■ **Exercise brief**
The data below holds a line containing "Given: Click ACCEPT" and a line containing "The width and"; please quote exactly those two lines and every line between them, and nothing else.

■ **Information supplied**
___

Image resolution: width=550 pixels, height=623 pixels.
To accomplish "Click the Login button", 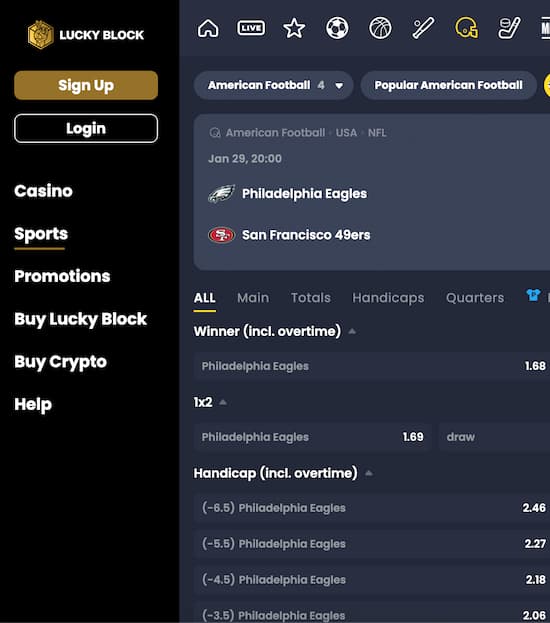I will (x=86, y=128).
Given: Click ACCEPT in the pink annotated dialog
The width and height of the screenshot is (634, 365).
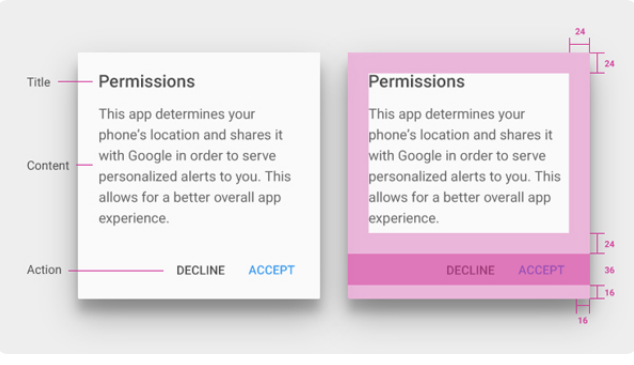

___

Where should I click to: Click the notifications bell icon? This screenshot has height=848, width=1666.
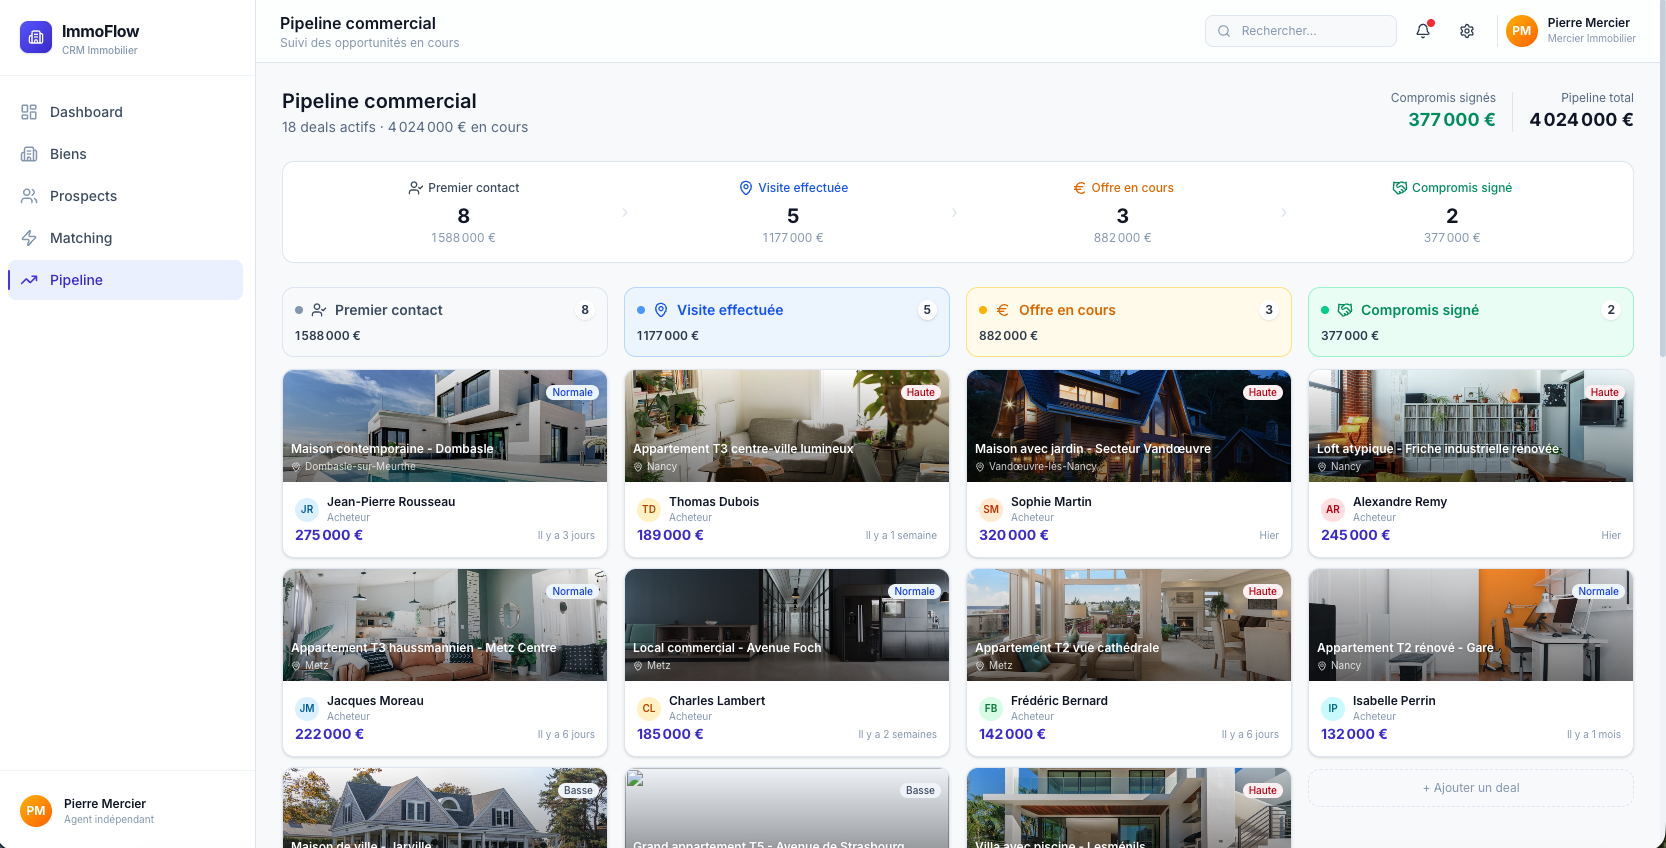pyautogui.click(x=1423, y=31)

___

■ **Answer section**
Given: Click ACCEPT in the pink annotated dialog
The width and height of the screenshot is (634, 365).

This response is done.